→ **What to produce**
What you write must be the lines from the one holding "Click the Longitud de la manga header" through the final line of the records below, reproduced exactly, minus the pictures.
### The input ###
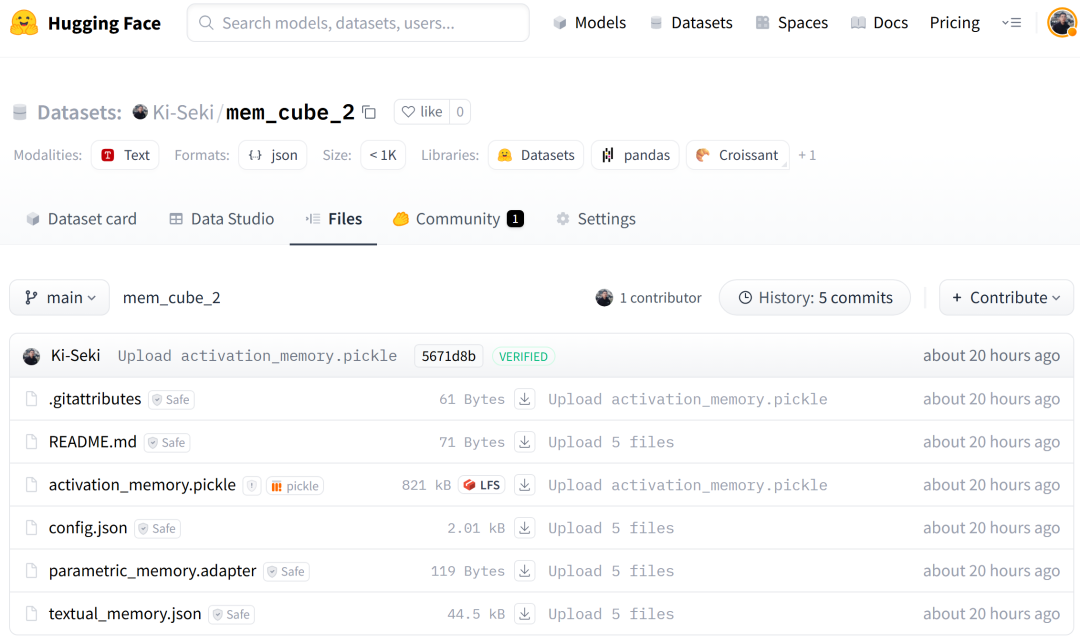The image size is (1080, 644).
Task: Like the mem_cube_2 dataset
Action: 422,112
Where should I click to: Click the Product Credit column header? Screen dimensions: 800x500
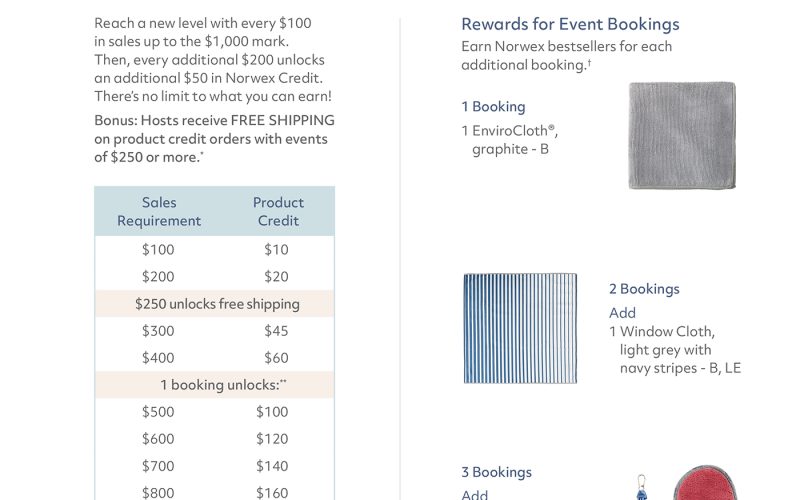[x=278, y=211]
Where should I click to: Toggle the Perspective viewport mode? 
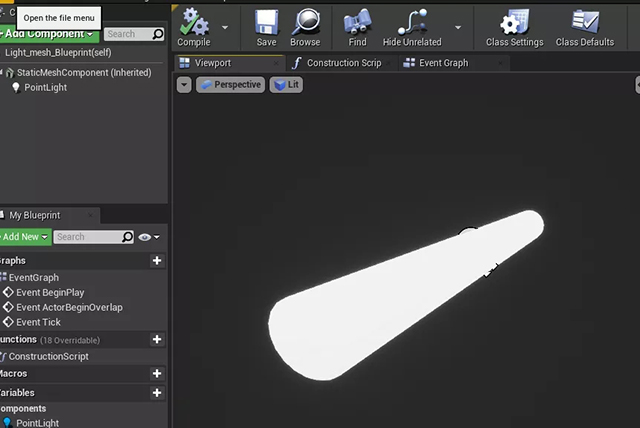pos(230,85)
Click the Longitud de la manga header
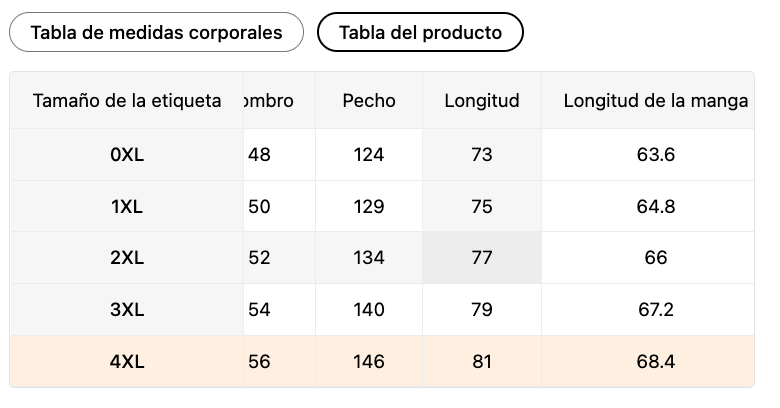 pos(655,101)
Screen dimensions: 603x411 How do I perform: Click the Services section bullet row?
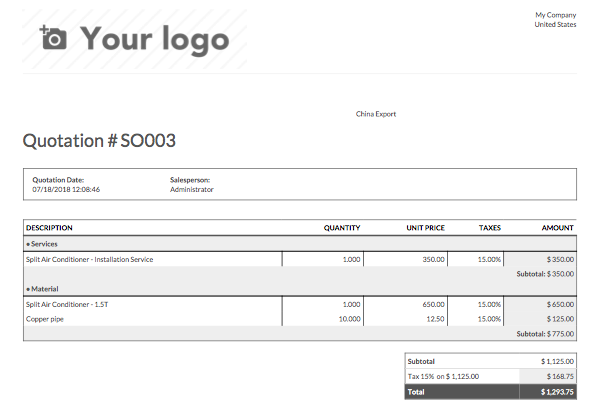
###
→ **Completed task**
Click the Longitud de la manga header
 pos(655,101)
Screen dimensions: 603x411 How do I perform: Click the Services section bullet row?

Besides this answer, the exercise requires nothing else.